[net.graphics] SIGGRAPH '85 review

mae@weitek.UUCP (Mike Ekberg) (07/30/85)

The following is an informal review of SIGGRAPH '85 held in San Francisco
last week. This review is by no means comprehesive. In fact, it is mostly
subjective!

	BOOTHS
	------
As measured by crowd depth, the following booths were most popular:

	Lucasfilm	- far away the most crowded(Commodores aisle was
			  smaller ...|:-). Demo of the Pixar.

	Commodore	- I never did get close enough to actually see the
			 just released AMIGA.

	GE		- GE's 3-d version of their projection display was a
			  real crowd pleaser.

	Cubicomp	- featured live demos of the Picture Maker 3D system.

	Robert Bosch	- live demo of animation system

	Abel Graphics	- demo of animation system


	OUTFITS
	-------

No question about it, Rob Pikes black and yellow polka dot harem pants!
Second place was the orange Hawaiian prints of the Symbolics people. 
 

shep@datacube.UUCP (08/01/85)

	SIGGRAPH was interesting this year. My "fave rave" was Steve
Gabriel's paper on rotationaly invariant splines. His "physical proof"
of 720 degrees of rotation should have been videotaped. (was it?)

	Here is a question; more of a homework problem: The PIXAR demo
showed a "real-time" 2-D FFT on a 128 * 128 image. It looked more like
10 transforms per second, so let's say it took 100mS to do the transform.
The CHAP (channel processor) board on the wall had 4 29116's, each with
their own 16-bit multiplier. Assuming a 100nS cycle for the 29116,
and free to guess about the PIXAR's internals, how many CHAP boards
were in the system?

	ps: I don't know the answer. I really just want to hear people's
ideas on architectures for novel FFT techniques. The choice of decimating
in time or frequency is some help; but if we assume that the PIXAR has
some high speed -block- access to the image-store, that could be the clue.
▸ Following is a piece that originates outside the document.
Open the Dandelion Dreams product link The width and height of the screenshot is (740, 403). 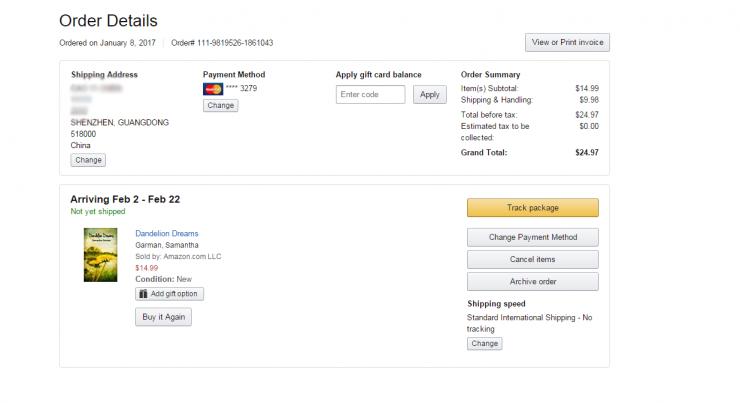coord(167,234)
	One last SIGGRAPH note. Did everyone attending see the ABEKAS A62
digital disk recorder? It would seem that you "shaded cone heads" would
need something like that to deposit your pictures into. Is this going
to replace the SONY 1" still-frame widget. why/why-not?
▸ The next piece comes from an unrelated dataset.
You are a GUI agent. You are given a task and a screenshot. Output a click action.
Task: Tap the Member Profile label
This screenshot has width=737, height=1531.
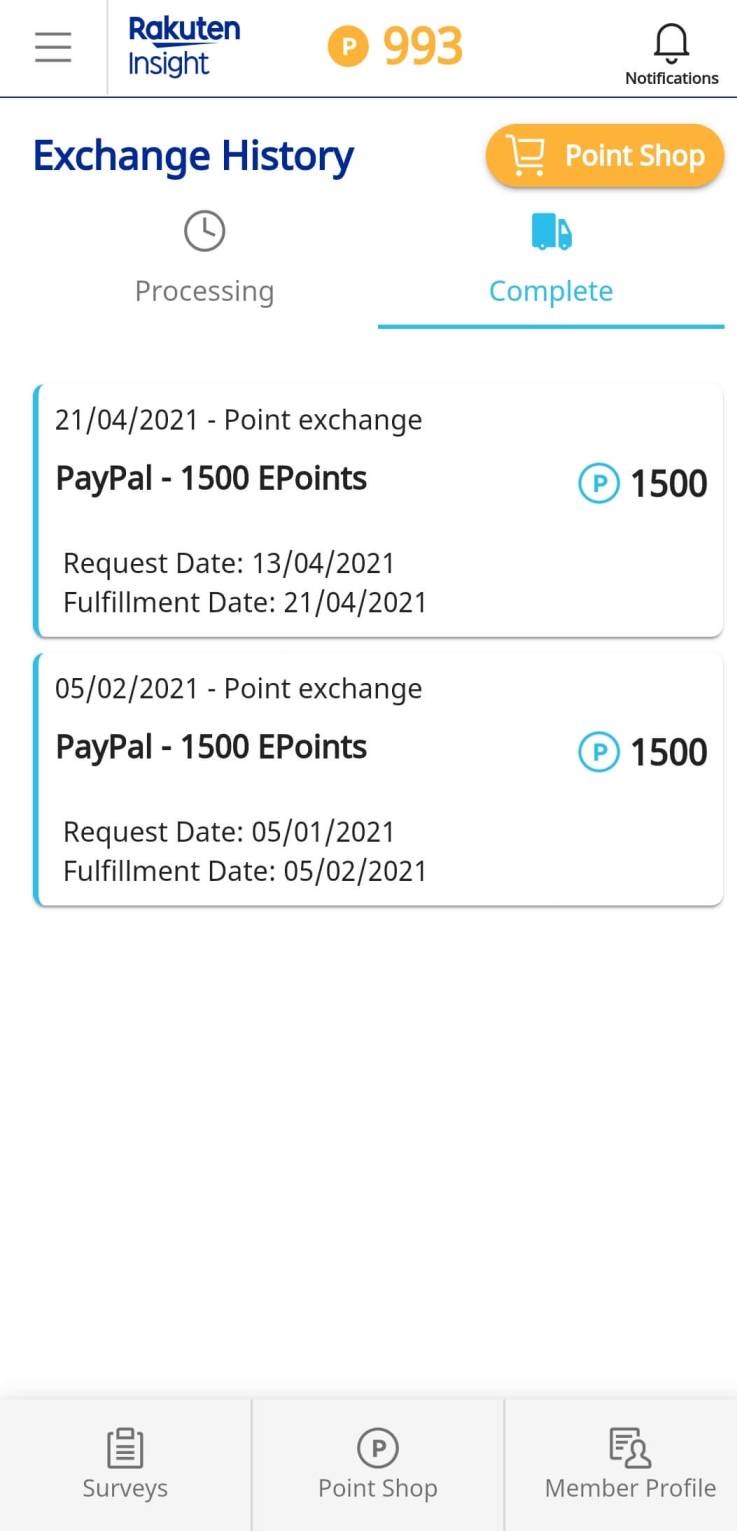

Shep Siegel                               ihnp4!datacube!shep
Datacube Inc.                  ima!inmet!mirror!datacube!shep
617-535-6644                  decvax!cca!mirror!datacube!shep
4 Dearborn Rd.       decvax!genrad!wjh12!mirror!datacube!shep
Peabody, Ma. 01960   {mit-eddie,cyb0vax}!mirror!datacube!shep

simsong@mit-eddie.UUCP (Simson L. Garfinkel) (08/05/85)

In article <6700024@datacube.UUCP> shep@datacube.UUCP writes:
>
>	One last SIGGRAPH note. Did everyone attending see the ABEKAS A62
>digital disk recorder? It would seem that you "shaded cone heads" would
>need something like that to deposit your pictures into. Is this going
>to replace the SONY 1" still-frame widget. why/why-not?
>
>Shep Siegel                               ihnp4!datacube!shep

I don't think so, when write-once video-disks are available now.
Write-once disks video-disks provide approx. 30,000 frame/side and are
virtually indestructable. Why erase when you don't have to?


			Simson L. Garfinkel	  ...ihnp4!mit-eddie!simsong

(BTW: My Compact-Disk File System for write-once compact disks works
with write-once video-disks too! See net.announce for details, or send
me mail).

dmmartindale@watcgl.UUCP (Dave Martindale) (08/06/85)

Someone suggested that write-once video disks would replace the Sony
single-frame 1 inch VTR.  Not yet, at least not in some applications.
The Sony writes standard, broadcast-quality video onto tape.  The Abekas
stores frames and then plays them back in real time for recording on an
ordinary VTR;  I don't know if the Abekas is broadcast-quality but there
certainly are framestores that are.

The write-once video disks are NOT broadcast quality.  Better than half-inch
VTRs probably, but not good enough for commercial video production.